As fraturas (osso partido) podem ocorrer na clavícula ou no úmero após traumatismo direto por queda, colisão ou acidente de viação; as fraturas da escápula são mais raras e geralmente ocorrem por traumatismos de alta energia, como acidentes de viação violentos, podendo cursar com outras lesões associadas.

 

Quais os sintomas?

Os sinais e sintomas dependem da natureza do traumatismo e gravidade da lesão e vão desde dor local e hematoma a deformidade e incapacidade funcional total do ombro.

 

Como se faz o diagnóstico?

O diagnóstico é feito geralmente por radiografia, mas podem ser necessários outros meios complementares de diagnóstico como a tomografia computorizada.

 

Quais as opções terapêuticas disponíveis?

A maioria das fraturas da clavícula podem ser tratadas conservadoramente, isto é, sem cirurgia, apenas com suspensão antebraquial e medicação analgésica ou anti-inflamatória. Esta apenas é necessária se a fratura é complexa, se o desvio é grande e/ou se a pele está em risco, e inclui a fixação com placas e parafusos.

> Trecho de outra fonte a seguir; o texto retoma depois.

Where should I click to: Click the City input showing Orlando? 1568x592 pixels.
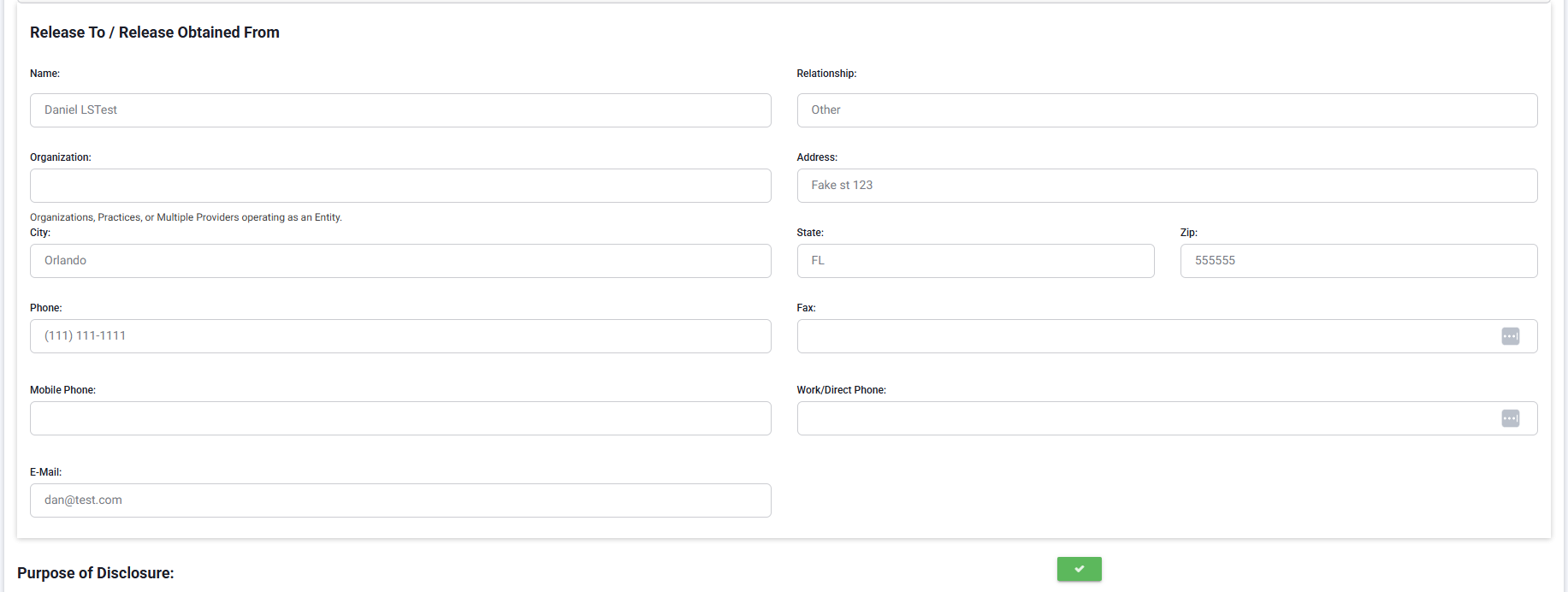(x=400, y=261)
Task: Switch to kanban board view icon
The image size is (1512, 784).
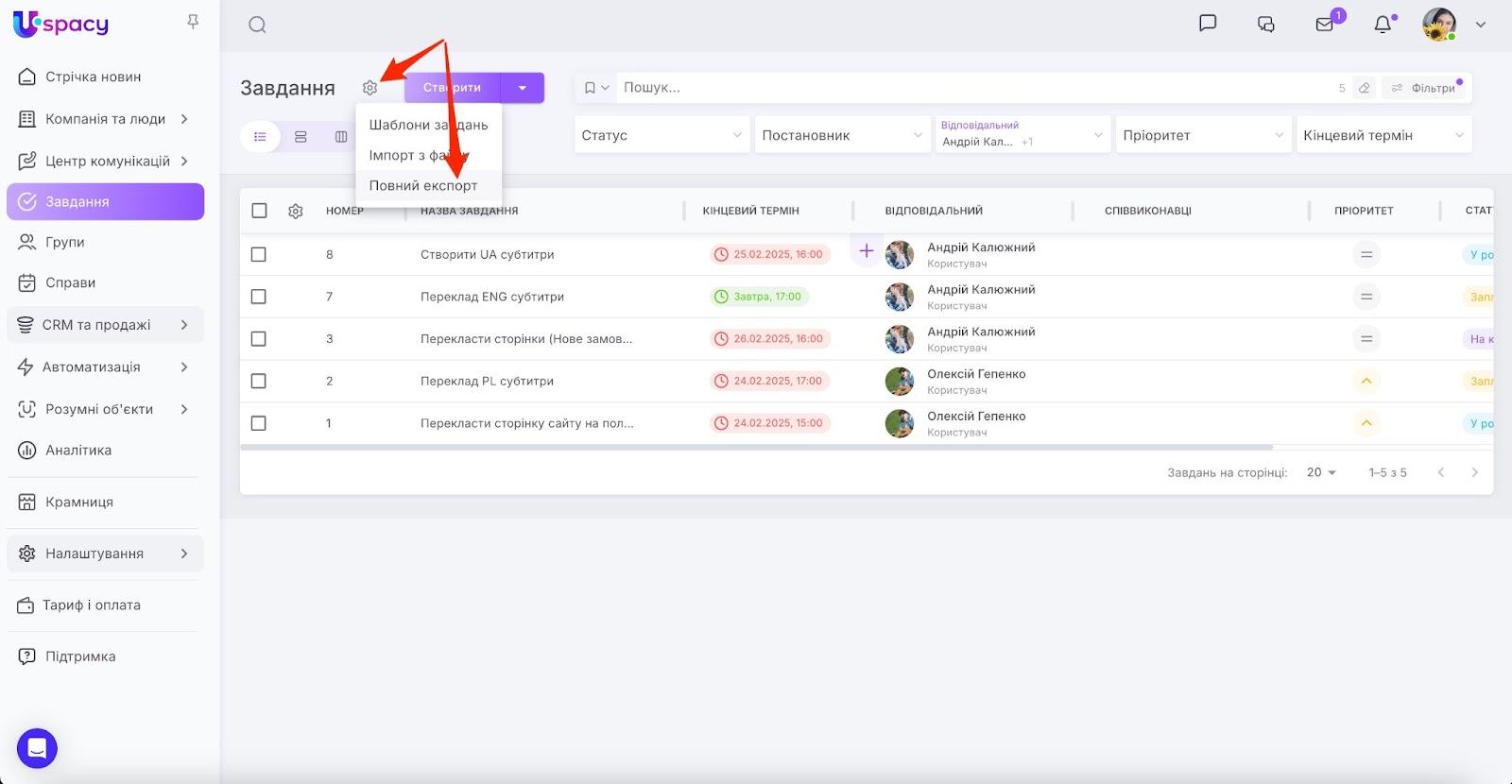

Muitas das fraturas do úmero proximal podem ser tratadas se os topos ósseos não estão desviados de forma importante ou fora de posição. Caso contrário, a cirurgia é geralmente necessária e pode incluir a fixação com placas e parafusos, fios metálicos ou mesmo artroplastia (prótese) do ombro em situações mais graves.

As fraturas da escápula podem ser tratadas sem cirurgia. Inclui a imobilização com suspensão antebraquial (braçal), gelo e analgésicos. Cerca de 10 a 20% destas fraturas requerem cirurgia, em particular se houver outras fraturas associadas do ombro.

 

O que esperar após uma fratura?

Uma fratura pode condicionar as atividades de vida diária de forma muito importante durante semanas e, frequentemente, meses. A maioria dos doentes tratados conservadora ou cirurgicamente requerem um período de imobilização e a reabilitação assume papel primordial na recuperação.